INPUT MATERIAL:
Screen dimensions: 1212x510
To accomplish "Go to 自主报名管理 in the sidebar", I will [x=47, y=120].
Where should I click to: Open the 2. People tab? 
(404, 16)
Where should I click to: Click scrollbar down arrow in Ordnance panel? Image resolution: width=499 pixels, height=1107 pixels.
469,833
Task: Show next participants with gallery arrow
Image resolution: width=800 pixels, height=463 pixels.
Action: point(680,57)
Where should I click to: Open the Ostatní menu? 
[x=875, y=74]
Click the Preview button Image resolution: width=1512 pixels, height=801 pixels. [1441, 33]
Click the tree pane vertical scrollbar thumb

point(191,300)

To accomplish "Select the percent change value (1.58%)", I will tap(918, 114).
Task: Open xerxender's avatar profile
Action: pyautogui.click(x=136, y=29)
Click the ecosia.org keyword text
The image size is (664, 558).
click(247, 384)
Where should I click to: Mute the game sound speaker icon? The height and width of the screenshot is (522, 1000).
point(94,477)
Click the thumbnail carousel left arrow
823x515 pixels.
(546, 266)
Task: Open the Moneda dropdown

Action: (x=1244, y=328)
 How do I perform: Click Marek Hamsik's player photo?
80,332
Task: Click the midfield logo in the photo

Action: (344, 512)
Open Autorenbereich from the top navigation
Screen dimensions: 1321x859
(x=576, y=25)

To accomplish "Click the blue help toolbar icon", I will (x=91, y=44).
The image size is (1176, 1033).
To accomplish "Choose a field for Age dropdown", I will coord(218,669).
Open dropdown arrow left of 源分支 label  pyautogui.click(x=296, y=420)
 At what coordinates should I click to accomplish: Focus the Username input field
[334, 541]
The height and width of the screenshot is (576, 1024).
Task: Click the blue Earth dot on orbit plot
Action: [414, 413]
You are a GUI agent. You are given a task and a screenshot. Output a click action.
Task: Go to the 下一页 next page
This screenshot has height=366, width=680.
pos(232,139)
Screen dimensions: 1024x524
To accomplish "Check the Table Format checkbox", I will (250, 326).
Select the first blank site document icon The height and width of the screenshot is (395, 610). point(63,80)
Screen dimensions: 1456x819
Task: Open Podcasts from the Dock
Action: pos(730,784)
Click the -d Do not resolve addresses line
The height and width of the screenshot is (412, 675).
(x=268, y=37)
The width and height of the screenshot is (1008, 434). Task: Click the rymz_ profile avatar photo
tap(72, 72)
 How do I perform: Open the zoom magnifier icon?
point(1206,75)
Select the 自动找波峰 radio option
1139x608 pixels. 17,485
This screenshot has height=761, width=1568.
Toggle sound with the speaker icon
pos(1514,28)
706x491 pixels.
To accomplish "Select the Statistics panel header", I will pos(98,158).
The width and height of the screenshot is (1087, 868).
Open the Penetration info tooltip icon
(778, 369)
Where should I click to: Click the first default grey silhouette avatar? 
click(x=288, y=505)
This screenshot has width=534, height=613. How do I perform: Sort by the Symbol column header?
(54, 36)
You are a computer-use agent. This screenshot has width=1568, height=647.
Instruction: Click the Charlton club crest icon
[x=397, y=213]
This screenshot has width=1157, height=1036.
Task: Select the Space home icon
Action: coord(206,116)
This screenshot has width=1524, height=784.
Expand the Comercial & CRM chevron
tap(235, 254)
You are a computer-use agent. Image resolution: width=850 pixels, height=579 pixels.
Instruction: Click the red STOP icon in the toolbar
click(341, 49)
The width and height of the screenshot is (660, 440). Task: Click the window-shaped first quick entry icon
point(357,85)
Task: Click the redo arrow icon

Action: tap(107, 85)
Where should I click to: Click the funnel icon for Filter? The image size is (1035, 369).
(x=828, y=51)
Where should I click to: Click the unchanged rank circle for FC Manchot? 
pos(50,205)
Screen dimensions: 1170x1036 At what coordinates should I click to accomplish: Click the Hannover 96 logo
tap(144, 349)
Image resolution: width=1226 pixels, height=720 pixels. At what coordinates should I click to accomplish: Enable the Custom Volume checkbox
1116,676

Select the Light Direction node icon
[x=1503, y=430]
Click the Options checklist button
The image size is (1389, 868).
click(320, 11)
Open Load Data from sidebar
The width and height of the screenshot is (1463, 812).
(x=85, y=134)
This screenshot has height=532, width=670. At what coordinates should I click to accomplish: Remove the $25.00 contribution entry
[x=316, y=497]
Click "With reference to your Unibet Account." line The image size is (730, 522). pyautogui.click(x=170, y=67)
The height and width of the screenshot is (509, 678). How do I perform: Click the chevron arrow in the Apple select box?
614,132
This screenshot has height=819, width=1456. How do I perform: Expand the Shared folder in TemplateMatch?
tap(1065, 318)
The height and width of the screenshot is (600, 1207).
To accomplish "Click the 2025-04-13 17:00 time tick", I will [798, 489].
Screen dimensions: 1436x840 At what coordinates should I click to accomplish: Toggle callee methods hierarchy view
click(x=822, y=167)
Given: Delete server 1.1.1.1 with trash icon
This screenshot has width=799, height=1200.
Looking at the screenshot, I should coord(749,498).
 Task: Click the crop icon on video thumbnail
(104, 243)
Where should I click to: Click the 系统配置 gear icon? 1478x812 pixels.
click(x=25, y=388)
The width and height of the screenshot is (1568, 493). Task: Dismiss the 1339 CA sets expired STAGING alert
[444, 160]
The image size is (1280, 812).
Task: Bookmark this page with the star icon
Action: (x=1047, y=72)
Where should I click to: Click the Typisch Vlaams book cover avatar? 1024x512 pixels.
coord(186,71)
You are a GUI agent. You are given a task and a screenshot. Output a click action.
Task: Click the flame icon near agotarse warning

EXERCISE:
Rewrite the records above, swapping every "Where should I click to" for "Which spot do I click to" and leaving everything else unchanged.

RESULT:
Screen dimensions: 1212x510
To accomplish "Go to 自主报名管理 in the sidebar", I will [x=47, y=120].
Which spot do I click to: Open the 2. People tab? 
(404, 16)
Which spot do I click to: Click scrollbar down arrow in Ordnance panel? Image resolution: width=499 pixels, height=1107 pixels.
469,833
Task: Show next participants with gallery arrow
Image resolution: width=800 pixels, height=463 pixels.
Action: point(680,57)
Which spot do I click to: Open the Ostatní menu? 
[x=875, y=74]
Click the Preview button Image resolution: width=1512 pixels, height=801 pixels. [1441, 33]
Click the tree pane vertical scrollbar thumb

point(191,300)

To accomplish "Select the percent change value (1.58%)", I will tap(918, 114).
Task: Open xerxender's avatar profile
Action: pyautogui.click(x=136, y=29)
Click the ecosia.org keyword text
The image size is (664, 558).
click(247, 384)
Which spot do I click to: Mute the game sound speaker icon? The height and width of the screenshot is (522, 1000).
point(94,477)
Click the thumbnail carousel left arrow
823x515 pixels.
(546, 266)
Task: Open the Moneda dropdown

Action: (x=1244, y=328)
 How do I perform: Click Marek Hamsik's player photo?
80,332
Task: Click the midfield logo in the photo

Action: (344, 512)
Open Autorenbereich from the top navigation
Screen dimensions: 1321x859
(x=576, y=25)

To accomplish "Click the blue help toolbar icon", I will (x=91, y=44).
The image size is (1176, 1033).
To accomplish "Choose a field for Age dropdown", I will coord(218,669).
Open dropdown arrow left of 源分支 label  pyautogui.click(x=296, y=420)
 At what coordinates should I click to accomplish: Focus the Username input field
[334, 541]
The height and width of the screenshot is (576, 1024).
Task: Click the blue Earth dot on orbit plot
Action: [414, 413]
You are a GUI agent. You are given a task and a screenshot. Output a click action.
Task: Go to the 下一页 next page
This screenshot has height=366, width=680.
pos(232,139)
Screen dimensions: 1024x524
To accomplish "Check the Table Format checkbox", I will (250, 326).
Select the first blank site document icon The height and width of the screenshot is (395, 610). point(63,80)
Screen dimensions: 1456x819
Task: Open Podcasts from the Dock
Action: pos(730,784)
Click the -d Do not resolve addresses line
The height and width of the screenshot is (412, 675).
(x=268, y=37)
The width and height of the screenshot is (1008, 434). Task: Click the rymz_ profile avatar photo
tap(72, 72)
 How do I perform: Open the zoom magnifier icon?
point(1206,75)
Select the 自动找波峰 radio option
1139x608 pixels. 17,485
This screenshot has height=761, width=1568.
Toggle sound with the speaker icon
pos(1514,28)
706x491 pixels.
To accomplish "Select the Statistics panel header", I will pos(98,158).
The width and height of the screenshot is (1087, 868).
Open the Penetration info tooltip icon
(778, 369)
Which spot do I click to: Click the first default grey silhouette avatar? 
click(x=288, y=505)
This screenshot has width=534, height=613. How do I perform: Sort by the Symbol column header?
(54, 36)
You are a computer-use agent. This screenshot has width=1568, height=647.
Instruction: Click the Charlton club crest icon
[x=397, y=213]
This screenshot has width=1157, height=1036.
Task: Select the Space home icon
Action: coord(206,116)
This screenshot has width=1524, height=784.
Expand the Comercial & CRM chevron
tap(235, 254)
You are a computer-use agent. Image resolution: width=850 pixels, height=579 pixels.
Instruction: Click the red STOP icon in the toolbar
click(341, 49)
The width and height of the screenshot is (660, 440). Task: Click the window-shaped first quick entry icon
point(357,85)
Task: Click the redo arrow icon

Action: tap(107, 85)
Which spot do I click to: Click the funnel icon for Filter? The image size is (1035, 369).
(x=828, y=51)
Which spot do I click to: Click the unchanged rank circle for FC Manchot? 
pos(50,205)
Screen dimensions: 1170x1036 At what coordinates should I click to accomplish: Click the Hannover 96 logo
tap(144, 349)
Image resolution: width=1226 pixels, height=720 pixels. At what coordinates should I click to accomplish: Enable the Custom Volume checkbox
1116,676

Select the Light Direction node icon
[x=1503, y=430]
Click the Options checklist button
The image size is (1389, 868).
click(320, 11)
Open Load Data from sidebar
The width and height of the screenshot is (1463, 812).
(x=85, y=134)
This screenshot has height=532, width=670. At what coordinates should I click to accomplish: Remove the $25.00 contribution entry
[x=316, y=497]
Click "With reference to your Unibet Account." line The image size is (730, 522). pyautogui.click(x=170, y=67)
The height and width of the screenshot is (509, 678). How do I perform: Click the chevron arrow in the Apple select box?
614,132
This screenshot has height=819, width=1456. How do I perform: Expand the Shared folder in TemplateMatch?
tap(1065, 318)
The height and width of the screenshot is (600, 1207).
To accomplish "Click the 2025-04-13 17:00 time tick", I will [798, 489].
Screen dimensions: 1436x840 At what coordinates should I click to accomplish: Toggle callee methods hierarchy view
click(x=822, y=167)
Given: Delete server 1.1.1.1 with trash icon
This screenshot has width=799, height=1200.
Looking at the screenshot, I should coord(749,498).
 Task: Click the crop icon on video thumbnail
(104, 243)
Which spot do I click to: Click the 系统配置 gear icon? 1478x812 pixels.
click(x=25, y=388)
The width and height of the screenshot is (1568, 493). Task: Dismiss the 1339 CA sets expired STAGING alert
[444, 160]
The image size is (1280, 812).
Task: Bookmark this page with the star icon
Action: (x=1047, y=72)
Which spot do I click to: Click the Typisch Vlaams book cover avatar? 1024x512 pixels.
coord(186,71)
You are a GUI agent. You are given a task and a screenshot. Output a click action.
Task: Click the flame icon near agotarse warning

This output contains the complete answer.